2. Variability and Economic Conditions
The compensation and resulting income of informal waste workers are highly variable due to several economic and behavioral factors:
- Market Prices: Daily price fluctuations for materials, seasonal availability, and competition directly impact their income.
- Behavioral Economics (Consumption-Labor-Balance): Informal recyclers often operate based on a consumption-labor-balance principle, meaning they may work as many hours as needed to earn enough revenue to meet their immediate needs.

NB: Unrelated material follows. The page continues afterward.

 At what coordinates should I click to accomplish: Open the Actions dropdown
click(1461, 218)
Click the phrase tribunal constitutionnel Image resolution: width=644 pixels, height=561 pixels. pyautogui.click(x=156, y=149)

- When material is scarce, they may work longer hours for a meager profit.
- When material is abundant, they may work fewer hours and focus on higher-value items, leading to higher profits.
- This ability to adjust their own wages means they value their own labor highly when work is plentiful and lowly when it is scarce.
- Mode of Collection: The type of vehicle or equipment a collector uses directly impacts their income:
- A recycler using a small device like an over-the-shoulder burlap bag or a wooden board on wheels might earn USD$2–7 per day.
- A collector using a large hand-drawn cart or tricycle might earn up to USD$15 per day.
- Those using horse-drawn carriages, due to their large storage capacity, could make around $40 per day.
- Job Type: Within the informal e-waste sector in Addis Ababa, Ethiopia, income levels vary significantly. Dismantlers (waste-pickers) generally fall into the lowest income bracket (less than 1,000 ETB/month), while electronic repairers and maintenance workers often fall into the highest income bracket (up to or above 10,000 ETB/month).
3. Financial Sustainability as a Free Service
Because informal workers derive their income from the resale of collected materials, the service they provide is essentially "free" to the municipality. This economic structure makes the unregulated recycling system financially sustainable on its own, as each segment (collection, storage, sale) operates at a profit and the costs are absorbed by the network of people and businesses, not a central subsidized institution.
Compensation for these workers in the unregulated system means they exchange their labor for the resource value of the goods they collect. The total cost of handling a tonne of recyclable material in the informal system is significantly higher in aggregate (e.g., ~$1,900/tonne in Bogotá, with about $935/tonne covering labor costs) than in a formal system (e.g., $415/tonne), but the unregulated system’s revenues exceed its costs, guaranteeing its persistence.